Saturday (Luke 5) Jesus saw a tax collector named Levi sitting at the customs post. He said to him, “Follow me.” And leaving everything behind, he got up and followed him. Then Levi gave a great banquet for him in his house, and a large crowd of tax collectors and others were at table with them.
Saints of the Week
March 7: Perpetua and Felicity (d. 203), were two catechumens arrest and killed during a persecution in North Africa. Perpetua was a young noblewoman who was killed alongside her husband, their young son, and their pregnant slave, Felicity. They were baptized while under arrest and would not renounce their faith. Felicity was excused from death because it was unlawful to kill a pregnant woman, but she gave birth prematurely three days before the planned execution. They were flogged, taunted by wild beasts, and then beheaded. They appear in the First Eucharistic Prayer.
March 8: John of God (1495-1550), was a Portuguese soldier of fortune who was brought to Spain as a child. He was a slave master, shepherd, crusader, bodyguard and peddler. As he realized that he frittered away his life, he sought counsel from John of Avila. He then dedicated his life to care for the sick and the poor. He formed the Order of Brothers Hospitallers and is the patron saint of hospitals and the sick.
This Week in Jesuit History
- March 2, 1606. The martyrdom in the Tower of London of St Nicholas Owen, a brother nicknamed "Little John." For 26 years he constructed hiding places for priests in homes throughout England. Despite severe torture he never revealed the location of these safe places.
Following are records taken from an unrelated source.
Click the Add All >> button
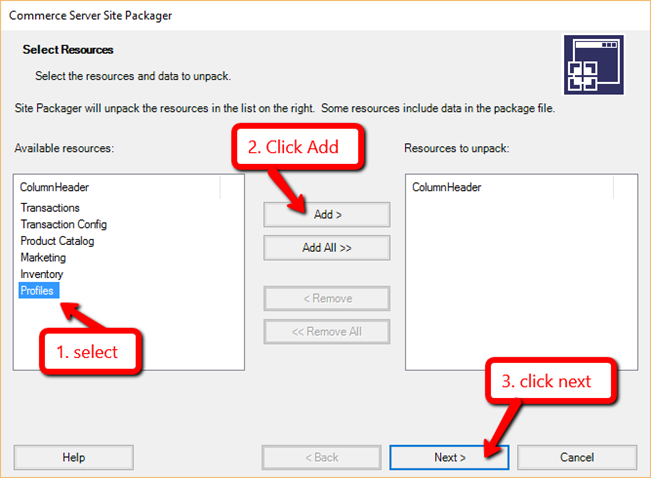[x=327, y=248]
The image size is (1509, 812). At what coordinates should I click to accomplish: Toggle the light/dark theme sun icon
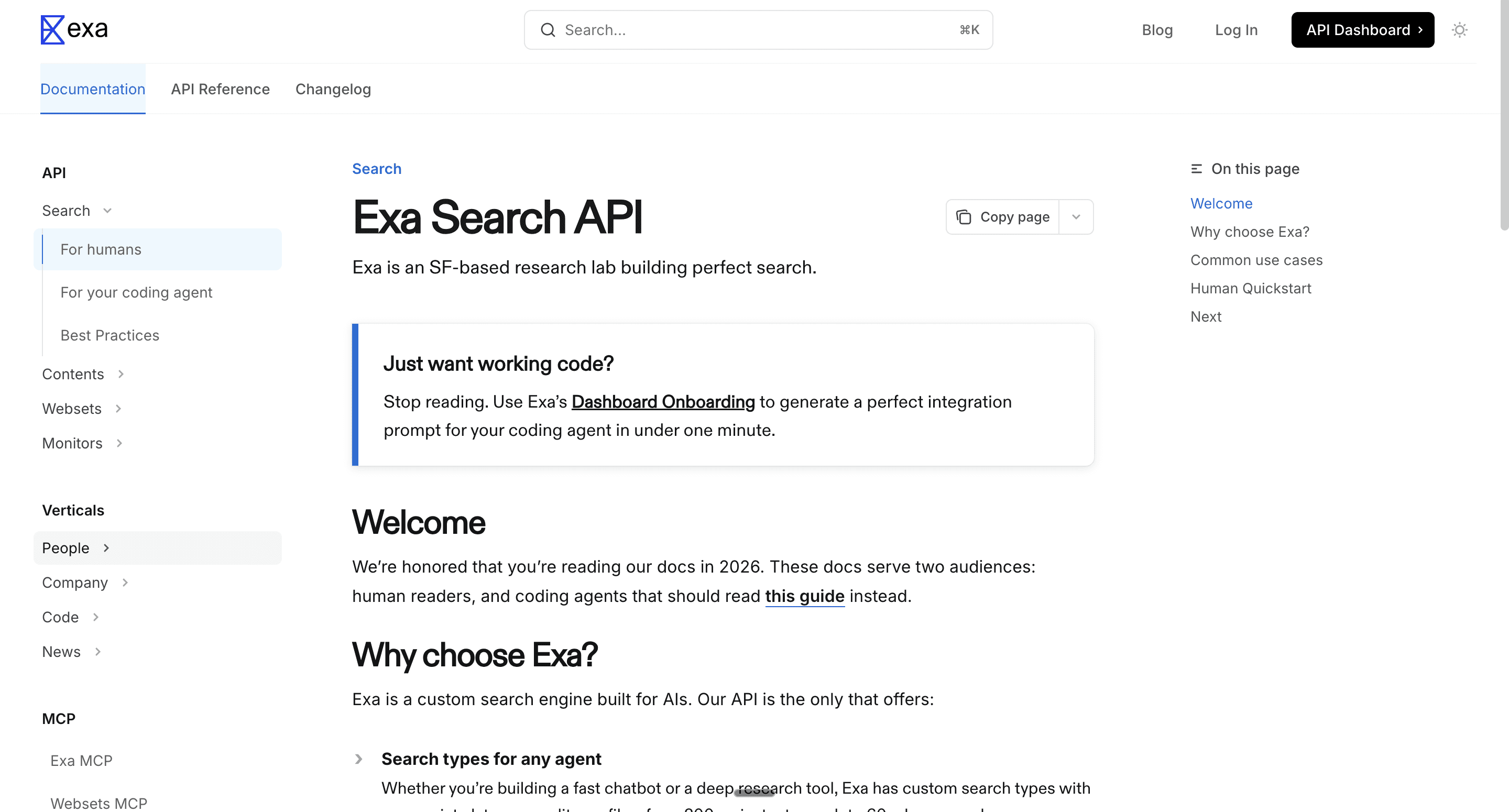pyautogui.click(x=1459, y=30)
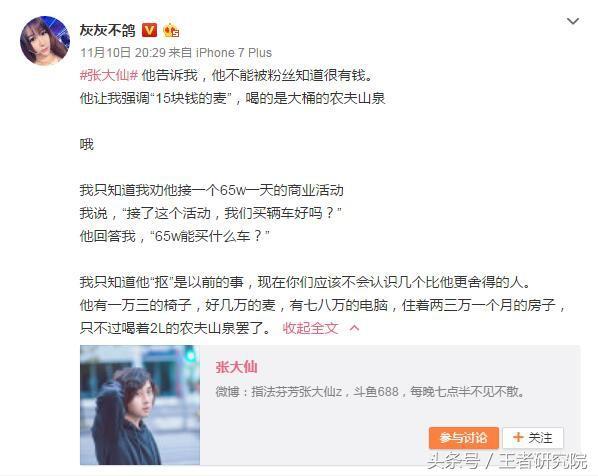Click the upward caret beside 收起全文
The width and height of the screenshot is (598, 476).
click(x=354, y=328)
- March 3, 1595. Clement VIII raised Fr. Robert Bellarmine to the Cardinalate, saying that the Church had not his equal in learning.
- March 4, 1873. At Rome, the government officials presented themselves at the Professed House of the Gesu for the purpose of appropriating the greater part of the building.
- March 5, 1887. At Rome, the obsequies of Fr. Beckx who died on the previous day. He was 91 years of age and had governed the Society as General for 34 years. He is buried at San Lorenzo in Campo Verano.
- March 6, 1643. Arnauld, the Jansenist, published his famous tract against Frequent Communion. Fifteen French bishops gave it their approval, whereas the Jesuit fathers at once exposed the dangers in it.
- March 7, 1581. The Fifth General Congregation of the Society bound the professors of the Society to adhere to the doctrine of St Thomas Aquinas.
- March 8, 1773. At Centi, in the diocese of Bologna, Cardinal Malvezzi paid a surprise visit to the Jesuit house, demanding to inspect their accounting books.